Elle secoua légèrement la tête. Comme si elle n’avait plus l’énergie pour bouger. « Tu as déjà dit ça. »
« Oui. Mais cette fois-ci, je le pense. »
***
« Il faut que le bateau soit toujours bien en équilibre. »
« OK, » dit Gunner.
Lui et son père étaient occupés à charger le bateau d’équipement. Gunner portait un jean, un t-shirt et un grand chapeau de pêcheur pour protéger son visage du soleil. Il portait également des lunettes de soleil Oakley que son père lui avait données. Il avait d’ailleurs exactement les mêmes.

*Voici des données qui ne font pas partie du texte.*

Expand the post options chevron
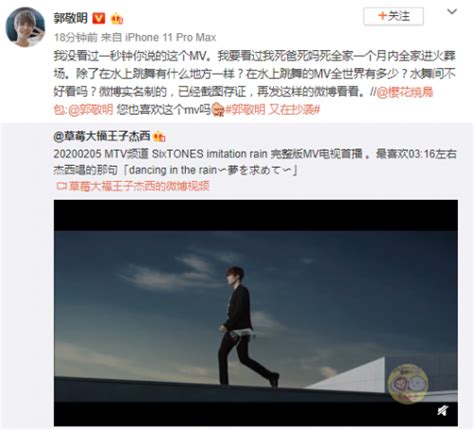The width and height of the screenshot is (474, 430). click(452, 12)
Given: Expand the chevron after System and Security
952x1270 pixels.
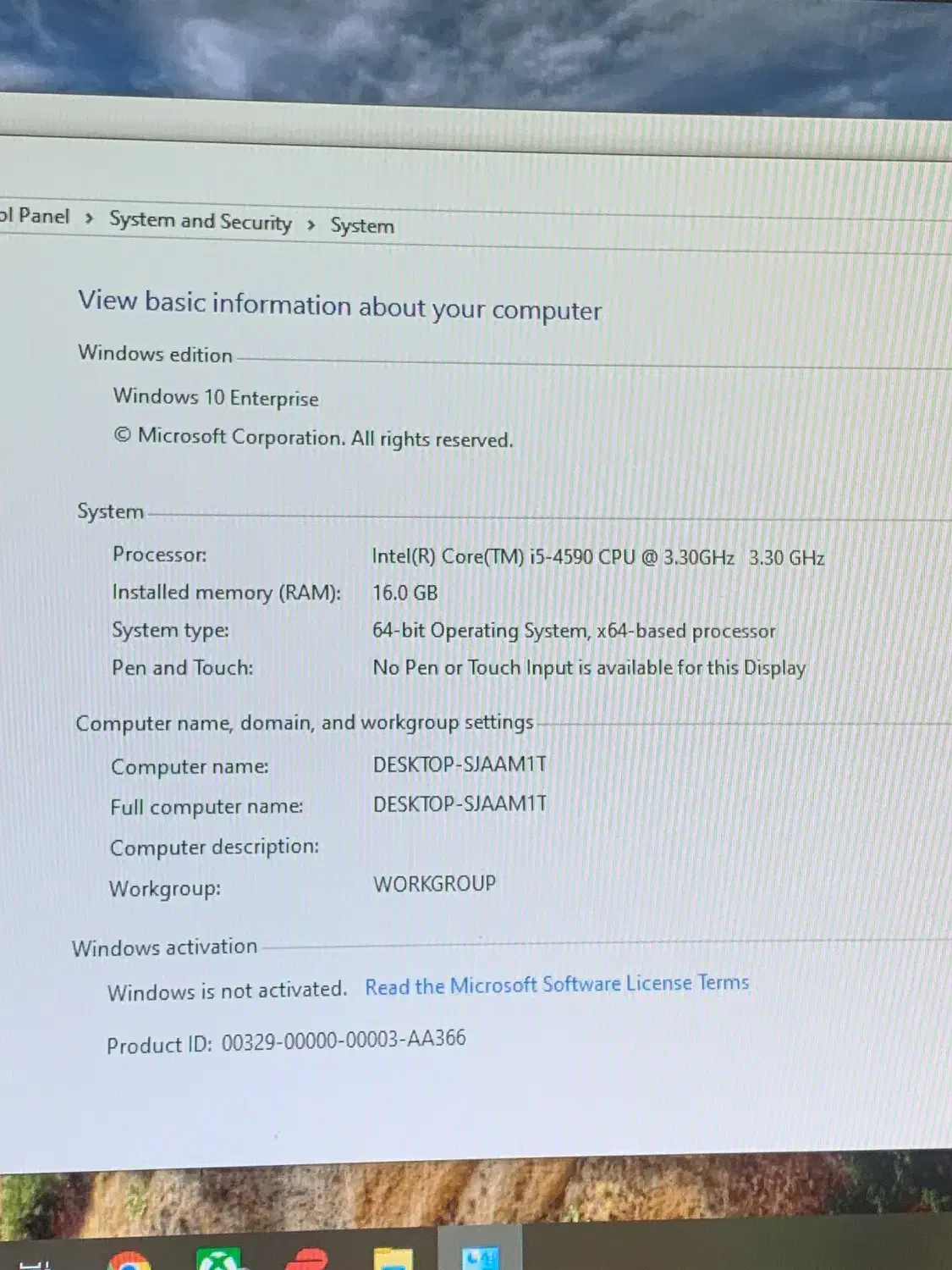Looking at the screenshot, I should [x=311, y=224].
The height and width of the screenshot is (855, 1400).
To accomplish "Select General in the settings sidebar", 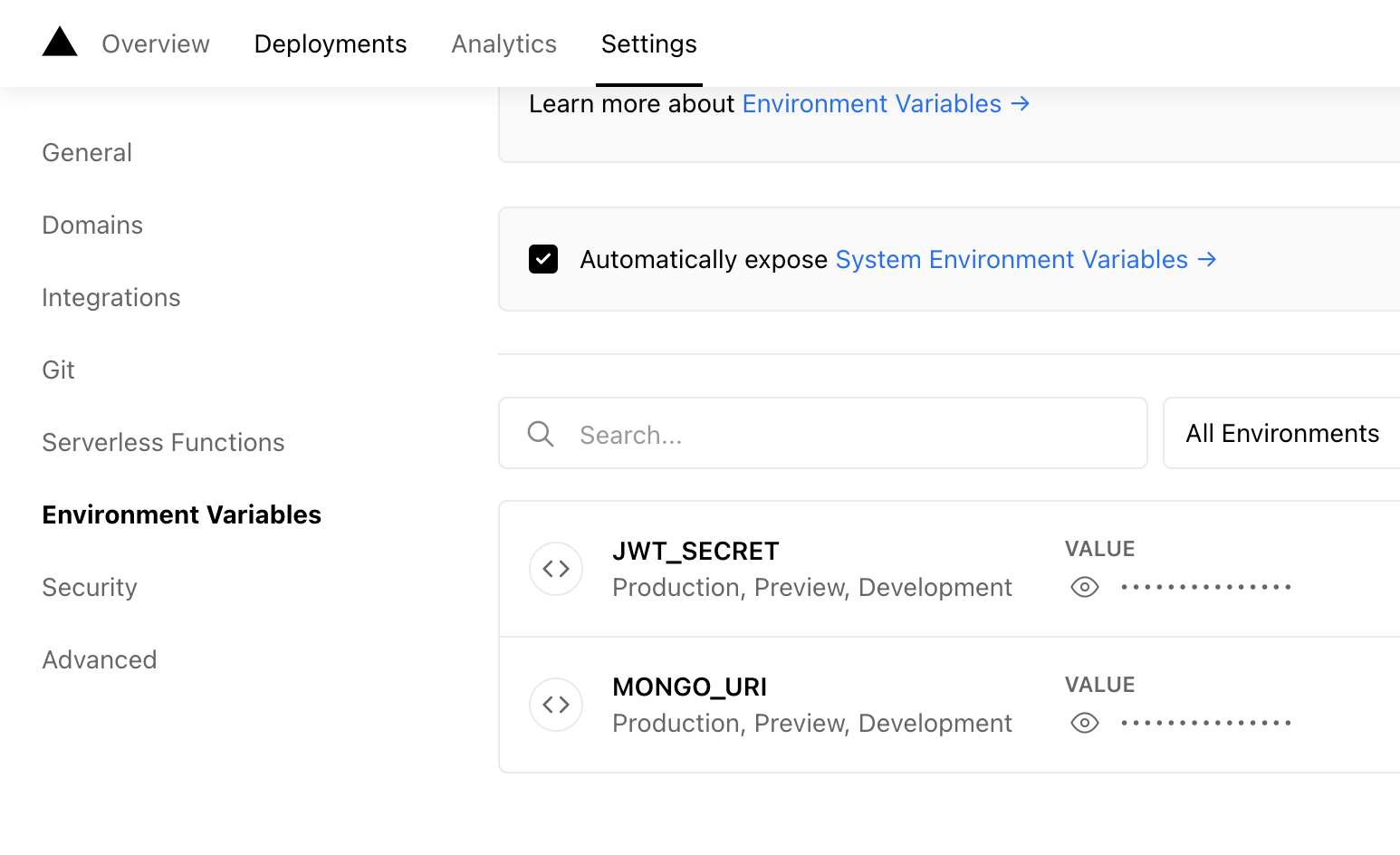I will (86, 152).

Le t-shirt n’était pas trop mal – il était inspiré du film 28 jours plus tard, un film d’horreur britannique plutôt sympa avec des zombies. Le problème, c’est qu’il n’y avait aucun zombie sur le t-shirt. C’était juste un symbole rouge de danger biologique sur un fond noir. Il se dit que c’était logique. Les zombies dans le film n’étaient pas vraiment des morts-vivants. C’étaient des gens qui avaient été infectés par un virus.
« Positionne cette glacière de travers, » dit son père.
Son père utilisait parfois des mots bizarres quand ils allaient pêcher. Ça faisait souvent rire Gunner. « De travers ! » cria-t-il. « Oui, mon capitaine. »
Son père fit un mouvement de la main pour indiquer la position qu’il voulait ; de travers, vers le milieu, et non pas à l’arrière là où Gunner l’avait placée. Gunner fit glisser la grosse glacière bleue pour la mettre à l’endroit indiqué.
Ils étaient debout, l’un en face de l’autre. Son père le regarda d’un air bizarre, derrière ses lunettes de soleil. « Comment est-ce que tu te sens ? »
Gunner hésita. Il savait qu’ils étaient préoccupés à son sujet. Il les avait entendus murmurer son nom pendant la nuit. Mais il allait bien. Vraiment. Il avait eu très peur et il était toujours un peu effrayé. Il avait également beaucoup pleuré et c’était tant mieux. Il fallait parfois pleurer. Il ne fallait pas garder ses sentiments pour soi.
« Gunner ? »
Apparemment, il ferait mieux d’en parler.
« Papa, tu tues parfois des gens, n’est-ce pas ? »
Son père hocha la tête. « Oui, parfois. Ça fait partie de mon boulot. Mais je ne tue que les méchants. »
« Et comment est-ce que tu fais la différence ? »
« C’est parfois difficile à dire. Mais parfois, c’est très facile. Les méchants font du mal aux gens qui sont plus faibles qu’eux, ou à des personnes innocentes qui ne demandent rien à personne. Mon boulot, c’est de les empêcher de faire ça. »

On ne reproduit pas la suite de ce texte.